CJSJ operates on a rolling submission model, meaning it accepts manuscripts throughout the year rather than in fixed windows. This is useful for students who complete research at different points in the academic calendar. However, rolling review does not mean rapid review. The editorial process takes time, and students should plan accordingly if they want a decision before college application deadlines.
The journal publishes both full research articles and shorter research reports. Full articles follow the standard scientific structure: abstract, introduction, methods, results, discussion, and references. Research reports are shorter and suited to preliminary findings or smaller-scale studies. Knowing which format fits your work before you submit saves time for both you and the editors.

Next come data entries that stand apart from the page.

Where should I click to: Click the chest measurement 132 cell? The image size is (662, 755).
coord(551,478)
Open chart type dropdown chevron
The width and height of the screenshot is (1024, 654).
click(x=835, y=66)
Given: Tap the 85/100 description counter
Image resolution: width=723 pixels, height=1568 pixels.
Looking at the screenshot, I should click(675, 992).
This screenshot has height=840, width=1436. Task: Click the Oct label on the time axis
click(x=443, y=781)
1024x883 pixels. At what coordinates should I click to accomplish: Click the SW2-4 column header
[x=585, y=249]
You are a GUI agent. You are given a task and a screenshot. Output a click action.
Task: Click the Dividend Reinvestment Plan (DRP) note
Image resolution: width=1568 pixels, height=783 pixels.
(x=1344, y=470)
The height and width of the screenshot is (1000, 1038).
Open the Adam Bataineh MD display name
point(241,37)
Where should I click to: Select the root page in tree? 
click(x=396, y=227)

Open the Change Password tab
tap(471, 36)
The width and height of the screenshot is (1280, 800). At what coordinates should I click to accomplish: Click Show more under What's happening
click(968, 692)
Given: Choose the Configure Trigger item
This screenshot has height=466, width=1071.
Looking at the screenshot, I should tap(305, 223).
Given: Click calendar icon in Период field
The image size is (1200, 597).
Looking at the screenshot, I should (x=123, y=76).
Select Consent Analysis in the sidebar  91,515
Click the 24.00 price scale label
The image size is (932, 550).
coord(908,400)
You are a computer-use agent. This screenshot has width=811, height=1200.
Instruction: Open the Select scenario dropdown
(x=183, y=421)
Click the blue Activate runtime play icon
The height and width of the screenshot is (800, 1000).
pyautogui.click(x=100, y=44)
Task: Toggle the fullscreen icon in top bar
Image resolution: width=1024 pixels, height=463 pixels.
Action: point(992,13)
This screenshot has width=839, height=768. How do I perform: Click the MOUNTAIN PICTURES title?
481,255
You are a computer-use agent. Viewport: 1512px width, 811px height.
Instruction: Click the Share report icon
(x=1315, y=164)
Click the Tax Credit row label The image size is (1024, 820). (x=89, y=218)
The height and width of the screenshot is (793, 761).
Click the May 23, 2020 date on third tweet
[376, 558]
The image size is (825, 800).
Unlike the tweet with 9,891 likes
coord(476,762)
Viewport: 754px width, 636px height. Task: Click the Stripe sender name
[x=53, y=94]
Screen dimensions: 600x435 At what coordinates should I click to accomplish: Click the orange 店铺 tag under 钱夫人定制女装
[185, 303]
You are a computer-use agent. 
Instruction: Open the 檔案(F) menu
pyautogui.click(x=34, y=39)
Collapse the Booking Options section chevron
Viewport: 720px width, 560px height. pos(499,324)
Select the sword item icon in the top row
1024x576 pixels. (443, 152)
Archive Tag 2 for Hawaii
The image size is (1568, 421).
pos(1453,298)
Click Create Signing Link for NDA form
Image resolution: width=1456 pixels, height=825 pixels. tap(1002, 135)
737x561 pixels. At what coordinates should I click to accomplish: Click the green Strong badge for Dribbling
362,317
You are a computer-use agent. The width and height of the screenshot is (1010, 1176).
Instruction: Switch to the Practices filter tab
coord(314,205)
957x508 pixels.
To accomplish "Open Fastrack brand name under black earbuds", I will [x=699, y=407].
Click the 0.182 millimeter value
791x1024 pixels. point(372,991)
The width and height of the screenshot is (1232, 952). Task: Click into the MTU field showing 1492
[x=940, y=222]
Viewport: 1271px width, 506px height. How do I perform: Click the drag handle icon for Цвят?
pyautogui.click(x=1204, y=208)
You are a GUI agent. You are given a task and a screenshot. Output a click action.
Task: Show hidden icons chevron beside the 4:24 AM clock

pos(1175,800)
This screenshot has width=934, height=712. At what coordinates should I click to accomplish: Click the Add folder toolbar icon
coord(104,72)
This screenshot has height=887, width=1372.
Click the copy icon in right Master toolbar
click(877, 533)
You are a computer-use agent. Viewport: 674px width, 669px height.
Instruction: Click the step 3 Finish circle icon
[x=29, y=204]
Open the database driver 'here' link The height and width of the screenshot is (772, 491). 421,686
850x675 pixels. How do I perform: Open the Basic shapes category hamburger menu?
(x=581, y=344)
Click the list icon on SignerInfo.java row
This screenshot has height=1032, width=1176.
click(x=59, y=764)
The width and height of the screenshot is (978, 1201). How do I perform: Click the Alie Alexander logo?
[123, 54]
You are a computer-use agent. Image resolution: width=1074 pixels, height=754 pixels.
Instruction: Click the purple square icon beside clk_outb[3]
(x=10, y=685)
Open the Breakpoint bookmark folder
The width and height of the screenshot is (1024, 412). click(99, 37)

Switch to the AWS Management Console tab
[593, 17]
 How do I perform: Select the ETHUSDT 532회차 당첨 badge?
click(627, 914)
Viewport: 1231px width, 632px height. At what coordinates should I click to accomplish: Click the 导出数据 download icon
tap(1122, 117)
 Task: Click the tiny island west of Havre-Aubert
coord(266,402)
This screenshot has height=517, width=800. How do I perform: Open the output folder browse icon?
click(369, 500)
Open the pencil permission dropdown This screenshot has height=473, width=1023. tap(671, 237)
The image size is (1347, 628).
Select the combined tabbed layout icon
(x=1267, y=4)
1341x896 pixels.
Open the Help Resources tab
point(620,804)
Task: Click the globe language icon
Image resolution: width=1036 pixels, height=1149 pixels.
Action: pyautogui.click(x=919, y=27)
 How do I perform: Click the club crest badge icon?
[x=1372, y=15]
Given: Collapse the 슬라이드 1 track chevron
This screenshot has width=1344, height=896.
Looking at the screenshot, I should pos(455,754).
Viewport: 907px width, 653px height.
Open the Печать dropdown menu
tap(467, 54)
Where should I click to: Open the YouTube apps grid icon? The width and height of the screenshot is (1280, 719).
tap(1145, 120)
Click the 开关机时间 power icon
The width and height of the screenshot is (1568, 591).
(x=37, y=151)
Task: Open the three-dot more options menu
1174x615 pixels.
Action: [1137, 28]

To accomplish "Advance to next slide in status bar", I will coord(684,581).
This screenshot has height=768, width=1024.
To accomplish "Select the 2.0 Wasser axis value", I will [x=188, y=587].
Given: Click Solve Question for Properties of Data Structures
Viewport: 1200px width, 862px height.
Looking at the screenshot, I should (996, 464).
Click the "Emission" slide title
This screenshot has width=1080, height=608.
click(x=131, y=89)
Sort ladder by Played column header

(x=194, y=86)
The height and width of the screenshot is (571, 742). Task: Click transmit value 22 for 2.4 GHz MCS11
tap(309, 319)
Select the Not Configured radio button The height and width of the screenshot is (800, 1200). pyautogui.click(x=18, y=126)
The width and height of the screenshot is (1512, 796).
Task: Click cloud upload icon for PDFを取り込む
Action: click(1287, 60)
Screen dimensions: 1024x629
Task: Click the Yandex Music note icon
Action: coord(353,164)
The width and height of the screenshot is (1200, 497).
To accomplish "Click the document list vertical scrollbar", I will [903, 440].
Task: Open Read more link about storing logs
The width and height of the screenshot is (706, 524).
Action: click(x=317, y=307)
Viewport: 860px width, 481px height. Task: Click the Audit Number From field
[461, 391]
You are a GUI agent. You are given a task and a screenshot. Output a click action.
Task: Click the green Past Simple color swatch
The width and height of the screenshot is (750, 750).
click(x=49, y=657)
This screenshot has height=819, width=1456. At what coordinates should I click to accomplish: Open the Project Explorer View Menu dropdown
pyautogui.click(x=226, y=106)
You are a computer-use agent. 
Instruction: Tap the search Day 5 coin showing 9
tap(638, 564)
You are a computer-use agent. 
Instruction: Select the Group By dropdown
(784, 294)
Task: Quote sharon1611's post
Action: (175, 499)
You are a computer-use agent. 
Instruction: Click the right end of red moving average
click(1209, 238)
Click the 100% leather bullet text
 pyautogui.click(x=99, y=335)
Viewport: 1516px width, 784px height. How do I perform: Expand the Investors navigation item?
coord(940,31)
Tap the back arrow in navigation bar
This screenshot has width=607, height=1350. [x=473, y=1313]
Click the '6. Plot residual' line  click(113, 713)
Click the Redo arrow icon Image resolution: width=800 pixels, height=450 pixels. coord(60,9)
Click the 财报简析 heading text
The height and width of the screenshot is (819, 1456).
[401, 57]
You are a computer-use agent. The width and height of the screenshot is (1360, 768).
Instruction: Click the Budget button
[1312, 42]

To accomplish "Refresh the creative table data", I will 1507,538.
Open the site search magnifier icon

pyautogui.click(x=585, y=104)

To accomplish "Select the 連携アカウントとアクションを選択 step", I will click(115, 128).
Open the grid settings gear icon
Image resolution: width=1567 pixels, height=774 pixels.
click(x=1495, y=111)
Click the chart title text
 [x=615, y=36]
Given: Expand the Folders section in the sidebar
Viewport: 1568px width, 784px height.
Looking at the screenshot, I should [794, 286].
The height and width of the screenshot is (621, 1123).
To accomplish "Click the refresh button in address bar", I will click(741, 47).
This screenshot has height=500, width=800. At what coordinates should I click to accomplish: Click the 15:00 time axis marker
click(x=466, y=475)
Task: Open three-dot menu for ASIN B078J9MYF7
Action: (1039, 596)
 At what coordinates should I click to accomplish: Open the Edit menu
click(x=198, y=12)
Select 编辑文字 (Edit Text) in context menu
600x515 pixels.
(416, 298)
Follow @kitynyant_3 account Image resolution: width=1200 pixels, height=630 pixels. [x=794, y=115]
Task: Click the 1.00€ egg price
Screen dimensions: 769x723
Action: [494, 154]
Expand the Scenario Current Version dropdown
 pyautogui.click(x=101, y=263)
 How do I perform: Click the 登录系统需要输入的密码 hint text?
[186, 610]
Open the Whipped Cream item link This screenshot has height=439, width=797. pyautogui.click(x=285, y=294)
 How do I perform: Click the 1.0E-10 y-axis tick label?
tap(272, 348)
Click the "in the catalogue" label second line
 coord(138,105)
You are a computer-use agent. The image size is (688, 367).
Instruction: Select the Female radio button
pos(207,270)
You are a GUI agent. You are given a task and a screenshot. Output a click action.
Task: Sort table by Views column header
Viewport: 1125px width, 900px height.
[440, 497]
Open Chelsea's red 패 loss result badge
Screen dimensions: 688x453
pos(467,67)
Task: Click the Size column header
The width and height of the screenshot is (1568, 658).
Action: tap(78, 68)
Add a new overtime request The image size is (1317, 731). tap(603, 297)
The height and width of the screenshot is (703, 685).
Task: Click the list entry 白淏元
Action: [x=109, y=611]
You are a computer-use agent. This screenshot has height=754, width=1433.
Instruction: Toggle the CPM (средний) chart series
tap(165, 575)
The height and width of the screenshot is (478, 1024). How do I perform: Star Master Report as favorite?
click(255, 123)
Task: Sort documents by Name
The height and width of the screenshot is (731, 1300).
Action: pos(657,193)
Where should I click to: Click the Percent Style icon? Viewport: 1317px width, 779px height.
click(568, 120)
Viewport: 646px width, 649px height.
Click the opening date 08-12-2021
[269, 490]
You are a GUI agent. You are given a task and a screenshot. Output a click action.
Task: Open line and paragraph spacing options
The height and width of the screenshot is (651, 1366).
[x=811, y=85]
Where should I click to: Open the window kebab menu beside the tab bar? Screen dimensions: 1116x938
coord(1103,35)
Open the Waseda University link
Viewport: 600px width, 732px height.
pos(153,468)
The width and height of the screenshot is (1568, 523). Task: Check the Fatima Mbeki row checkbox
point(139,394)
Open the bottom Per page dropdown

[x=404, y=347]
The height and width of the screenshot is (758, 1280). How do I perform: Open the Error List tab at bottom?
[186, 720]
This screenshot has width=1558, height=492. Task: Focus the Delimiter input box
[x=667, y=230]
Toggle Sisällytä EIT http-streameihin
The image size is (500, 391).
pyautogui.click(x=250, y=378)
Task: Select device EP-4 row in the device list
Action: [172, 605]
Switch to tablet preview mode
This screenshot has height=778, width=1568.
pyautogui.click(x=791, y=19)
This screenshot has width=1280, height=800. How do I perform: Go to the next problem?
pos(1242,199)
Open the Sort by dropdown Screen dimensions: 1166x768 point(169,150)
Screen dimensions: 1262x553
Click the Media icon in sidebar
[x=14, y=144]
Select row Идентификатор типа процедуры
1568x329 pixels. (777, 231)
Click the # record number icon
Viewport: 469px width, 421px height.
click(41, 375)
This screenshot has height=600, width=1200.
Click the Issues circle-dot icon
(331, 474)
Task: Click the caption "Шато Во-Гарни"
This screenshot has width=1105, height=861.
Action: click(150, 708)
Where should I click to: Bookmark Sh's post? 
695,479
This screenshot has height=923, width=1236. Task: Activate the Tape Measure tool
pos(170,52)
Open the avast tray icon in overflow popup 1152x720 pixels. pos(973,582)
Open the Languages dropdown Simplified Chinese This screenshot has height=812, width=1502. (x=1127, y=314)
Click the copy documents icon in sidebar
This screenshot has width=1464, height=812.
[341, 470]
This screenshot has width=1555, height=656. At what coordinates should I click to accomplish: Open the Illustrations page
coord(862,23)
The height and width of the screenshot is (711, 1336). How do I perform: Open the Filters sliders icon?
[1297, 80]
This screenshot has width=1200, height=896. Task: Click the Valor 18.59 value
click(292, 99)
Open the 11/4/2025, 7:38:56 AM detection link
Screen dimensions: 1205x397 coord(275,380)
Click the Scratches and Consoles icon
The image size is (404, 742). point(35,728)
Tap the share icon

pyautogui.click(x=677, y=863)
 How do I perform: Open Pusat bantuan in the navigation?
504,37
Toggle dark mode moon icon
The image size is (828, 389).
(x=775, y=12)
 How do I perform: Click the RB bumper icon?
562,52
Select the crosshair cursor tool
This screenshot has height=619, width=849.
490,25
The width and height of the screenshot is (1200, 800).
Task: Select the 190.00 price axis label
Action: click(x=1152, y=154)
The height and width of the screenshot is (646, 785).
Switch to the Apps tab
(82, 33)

If you are also weighing other venues for your work, the guide on the Journal of High School Science covers a comparable outlet with different scope and process requirements.
Columbia Junior Science Journal Acceptance Rate: What the Numbers Tell You
CJSJ does not publish an official acceptance rate on its website, which is common among student-run journals. Based on the journal's own editorial statements, it describes its review process as selective, meaning a meaningful proportion of submissions are declined or returned for major revision before acceptance. Researchers and educators who work with student publications consistently describe CJSJ as competitive relative to other high school journals.
What this means practically is that submitting a first draft is unlikely to succeed. The manuscripts that get accepted are typically those that demonstrate a clear research question, a replicable methodology, and a discussion that honestly addresses the limitations of the study. Editors are trained to spot work that has been genuinely revised versus work that was submitted quickly after completion.
The most common reasons for rejection at journals like CJSJ are methodological weaknesses, insufficient literature review, and conclusions that overreach the data. These are fixable problems, but only if you identify them before submission. Spending two or three weeks revising your manuscript after you think it is finished is not wasted time. It is the work that separates accepted papers from declined ones.
If you want structured feedback on your manuscript before you submit, Publication Compass is currently accepting waitlist signups for students who want AI-assisted review and journal matching ahead of launch.
Does the Columbia Junior Science Journal Charge Submission or Publication Fees?
The Columbia Junior Science Journal charges no submission fees and no publication fees. Accepted authors do not pay to have their work published. This is consistent with the journal's status as a university-affiliated, student-run publication rather than a commercial open-access publisher.
This matters because a growing number of journals targeting student researchers do charge fees, sometimes framed as processing charges or open-access fees. CJSJ is not one of them. If you are ever unsure whether a journal is legitimate, the Directory of Open Access Journals (DOAJ) and the Committee on Publication Ethics (COPE) both maintain resources for verifying journal credibility.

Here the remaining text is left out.